Question for a Tuesday Afternoon

Why is it that, for young people bent on moving out of their sheltered evangelical upbringing, the next stop on the train is so often cynicism?

We live in a world in which many people are asking many good questions about the assumptions of the past century's christendom. Many are rightfully calling the church to task for errors we have made in our past. The Rob Bells, Erwin McManus's, Brian McLarens, and Donald Millers of the world are pushing the church into some new areas it needs to address. And part of that process is opening up to places we've been wrong in the past. Perhaps we did allow the trappings of modernity and white european males to dominate the Church for too long. Perhaps we did make some mistakes in attempting to create christianized versions of all-things worldly back in the 1980s (note: this tendency is still alive and well).

But where I hear Bell and Miller and McManus and McLaren poking and prodding in healthy directions, I keep coming across angry young Christians who are into full-blown cynicism. It's like they get the critique of the emergents or the postmoderns or the (insert critiquer here), but they stop there, right at the "here's everything that's wrong with the church" part. They don't seem to take the next step of "But the Church is the Bride of Christ, so I will do all I can to make her beautiful"

When MLK jr decided enough was enough, he set out to make a difference. When the Dalai Lama decided enough was enough, he began to work for change. But istm that many young Christians, when they tire of the Bibleman Jesus junk and schlocky Christian Music, simply give up, preferring to hang out at bohemian coffee shops and complain about "the church is just so hypocritical, man. It's just too modernistic for a pomo like me."

Is there something about Christianity that breeds cynicism? Or is it just kids these days?


Chad said...

quite frankly, sir, i don't think i'd worry about it - people are what they are and if the Church can't stand up to criticism from within, maybe those cynical voices are needed.

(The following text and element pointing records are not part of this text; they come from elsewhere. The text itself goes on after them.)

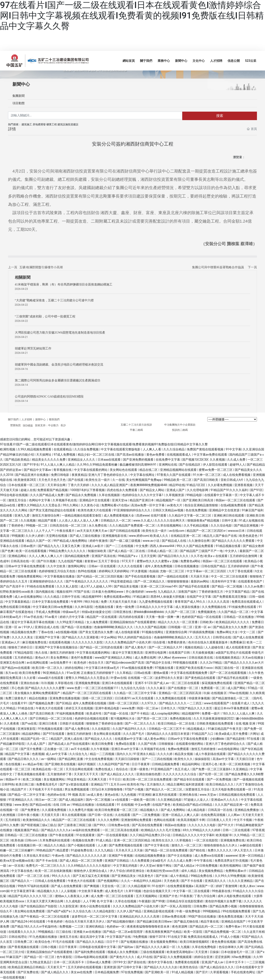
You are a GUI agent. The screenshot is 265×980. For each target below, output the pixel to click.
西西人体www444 (163, 546)
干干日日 (115, 779)
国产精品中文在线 (159, 662)
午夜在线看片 (66, 531)
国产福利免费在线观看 (90, 952)
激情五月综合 (18, 500)
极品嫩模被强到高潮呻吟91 (138, 465)
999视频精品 (212, 911)
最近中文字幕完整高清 (128, 652)
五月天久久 (203, 637)
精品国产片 (19, 789)
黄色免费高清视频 (231, 916)
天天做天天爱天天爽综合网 (45, 901)
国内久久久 (124, 754)
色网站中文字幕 (40, 500)
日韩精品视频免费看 (166, 764)
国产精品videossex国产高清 (125, 662)
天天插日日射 (246, 759)
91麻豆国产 (14, 957)
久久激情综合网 (199, 541)
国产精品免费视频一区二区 (223, 932)
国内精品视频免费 (77, 556)
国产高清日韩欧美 (206, 480)
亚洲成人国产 (176, 490)
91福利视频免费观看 (70, 713)
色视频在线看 (105, 607)
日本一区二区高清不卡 (69, 962)
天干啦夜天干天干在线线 (46, 789)
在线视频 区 (219, 693)
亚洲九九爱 (22, 515)
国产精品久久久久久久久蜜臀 (45, 688)
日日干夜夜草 (141, 764)
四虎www (143, 515)
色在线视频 (13, 764)
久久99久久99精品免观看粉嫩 (97, 465)
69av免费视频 (242, 957)
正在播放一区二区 (57, 749)
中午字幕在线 (203, 861)
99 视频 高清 (77, 794)
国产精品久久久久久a (56, 830)
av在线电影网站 (229, 749)
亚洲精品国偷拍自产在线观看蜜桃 (133, 622)
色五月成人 (182, 769)
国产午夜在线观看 (62, 835)
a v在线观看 (121, 799)
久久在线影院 (101, 729)
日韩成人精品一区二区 (163, 551)
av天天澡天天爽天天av (93, 531)
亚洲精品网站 (18, 556)
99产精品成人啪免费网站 (70, 541)
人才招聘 (27, 420)
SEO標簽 (28, 426)
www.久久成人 (143, 520)
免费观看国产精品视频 (53, 490)
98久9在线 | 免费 (96, 601)
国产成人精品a (184, 865)
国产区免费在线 (29, 972)
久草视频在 (184, 840)
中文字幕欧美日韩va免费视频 (53, 607)
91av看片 (51, 617)
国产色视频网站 (109, 881)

as to why cynics don't offer constructive criticism - those angry young people haven't (yet-?) taken ownership of the Church - it isn't "theirs" and they suffer no compunction to "fix" it. this may be due, in large part, to their culturally designated identity of "consumer" - these kids simply expect everything to be made right for them and don't know how to react when things aren't perfect, so they disengage and complain (like most people do when their consumer experience has been less than stellar)

i know that cynics can be won over (i offer myself as evidence of that), but i truly believe that is the work of the Spirit and i say: let things run their course, have faith in your God and things will work out in the end.

Kim said...

I think Chad's got a good point - that "consumer identity" is hard to shake. It's not just kids, Dan - people our/my age are right there with them!

I'll take it a step further and say that I believe cynicism is not such a bad place to be for a while. The hope is that eventually, those caught up in it - through the Holy Spirit - realize where they are and are then ready to make the choice to step out and be the bride of Christ. Unless you've wallowed in cynicism for a while with others, it's hard to help those still caught up in it.

I also think cynicism is normal in any circumstance where we've been profoundly disappointed by something or someone we truly believed in. My prayer, though, is when it happens, we don't stay there long. It gets pretty stinky after a while.